=== PAGE TEXT ===
Do you enjoy After Eights? Who doesn’t? If you love mint and chocolate, you’ll love this product! Unfortunately, many dogs also love this combination! But what happens if your dog eats After Eights? Can they make a dog sick?
Has your dog eaten After Eights? Are you worried the After Eights will make your dog sick? If so, you’ve come to the right place. We understand it can be scary when your dog eats something like this.
We’ve put together some information about After Eights and whether they can make a dog sick. Let’s get started!
What are After Eights?
After Eights are a yummy candy called After Eight Mint Chocolate Thins. They’re a lovely combination of a mint middle with a covering of chocolate. What’s not to like? These chocolate-covered mints are made by Nestle.
After Eights were originally made from dairy-free dark chocolate. However, Nestle changed the product ingredients in 2002, when the company began adding butterfat to the product.
While After Eights are safe for humans (in moderation), what about dogs? Can After Eights make a dog sick?
After Eights & Dogs
Unfortunately, After Eights are very toxic for dogs. That’s because of the candy’s chocolate covering. Chocolate is highly toxic to dogs because it contains a substance called theobromine.
===
**BRIEF A:**
Return the passage from the text on After Eights and dogs that begins at the words "After Eights are a" and stops after the words "to the product.", reproducing it verbatim.
**BRIEF B:**
According to the text on After Eights and dogs, in what year did Nestle begin adding butterfat to After Eights?
**BRIEF C:**
Continue the text on After Eights and dogs from the point at which it stops.
=== SOURCE INFORMATION ===
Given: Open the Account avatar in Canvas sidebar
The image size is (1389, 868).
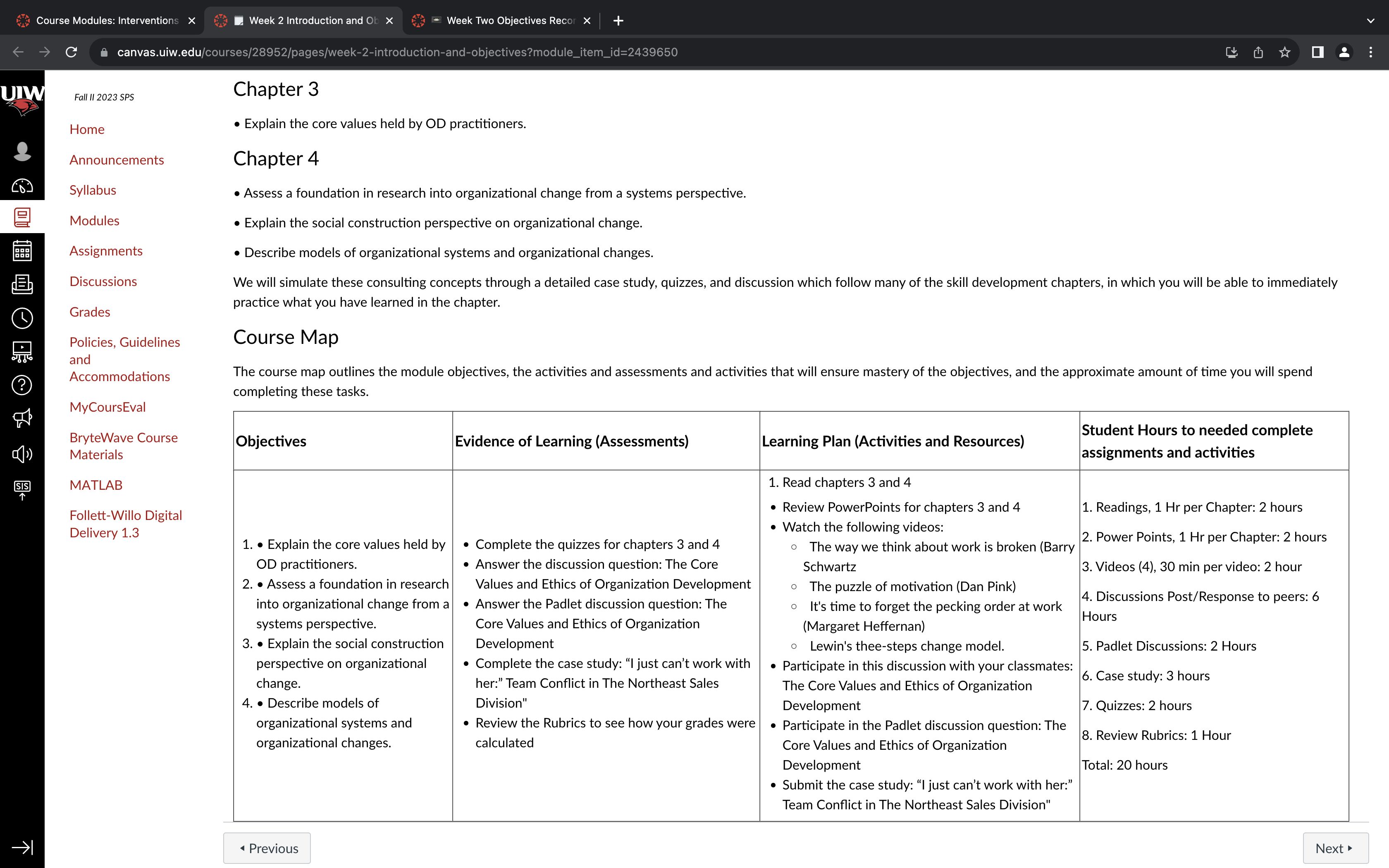Looking at the screenshot, I should coord(22,152).
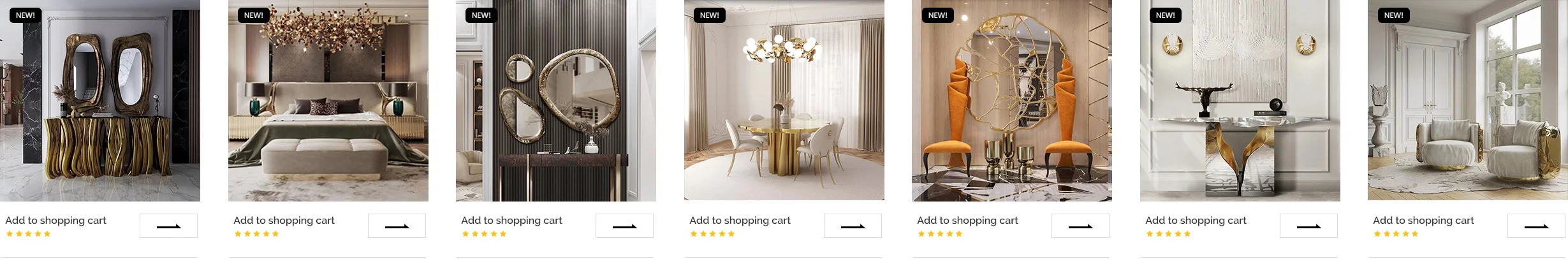Open the twin mirrors gold console image

100,101
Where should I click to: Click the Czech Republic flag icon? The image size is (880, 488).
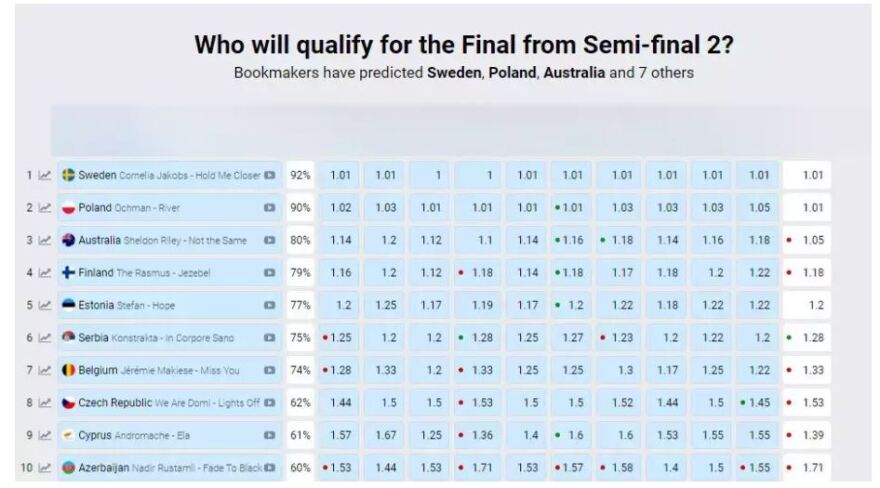69,403
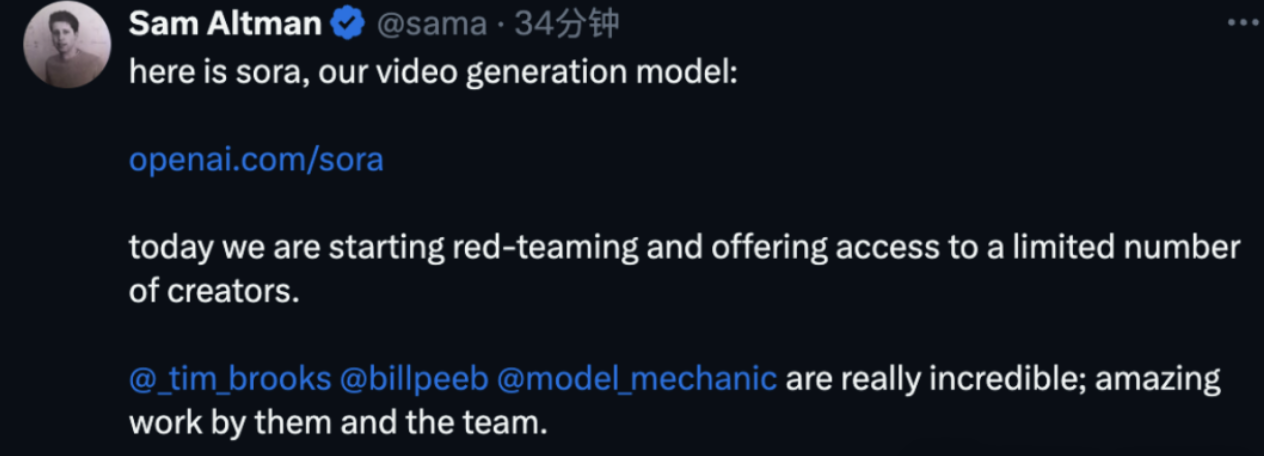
===
**EXERCISE OUTPUT A:**
After Eights are a yummy candy called After Eight Mint Chocolate Thins. They’re a lovely combination of a mint middle with a covering of chocolate. What’s not to like? These chocolate-covered mints are made by Nestle.
After Eights were originally made from dairy-free dark chocolate. However, Nestle changed the product ingredients in 2002, when the company began adding butterfat to the product.

**EXERCISE OUTPUT B:**
2002

**EXERCISE OUTPUT C:**
Theobromine is a stimulant that is chemically similar to caffeine. Most chocolate, aside from white chocolate, contains theobromine.
However, while chocolate is toxic to dogs, peppermint can also cause issues in dogs. Peppermint can cause diarrhea and vomiting in dogs, as well as mouth burns.
Symptoms of Chocolate Toxicity in Dogs
If your dog eats After Eights, you may notice these symptoms:
- Excessive urination
- Increased thirst
- Racing heart rate
- Muscle tremors
- Heart failure
If you notice these symptoms in your dog, call the vet immediately. This is an emergency.
Be sure to let the vet know about how many After Eights your dog has eaten. Also, tell the vet about what time this happened.
Treatment depends on how many After Eights your canine companion has eaten. So, the vet may try to induce vomiting and use activated charcoal to remove the toxin from your dog’s system. In addition, your fur baby may require an IV for fluids and to administer medications. The vet will also treat any other symptoms that may arise.
Depending on your dog’s condition, he may need to stay overnight (or longer) in the hospital. However, the good news is that dogs who receive prompt medical treatment can make a full recovery.
Even so, prevention is always the best medicine! So, be sure to keep chocolate out of your dog’s reach! You’ll both be happier and healthier for it!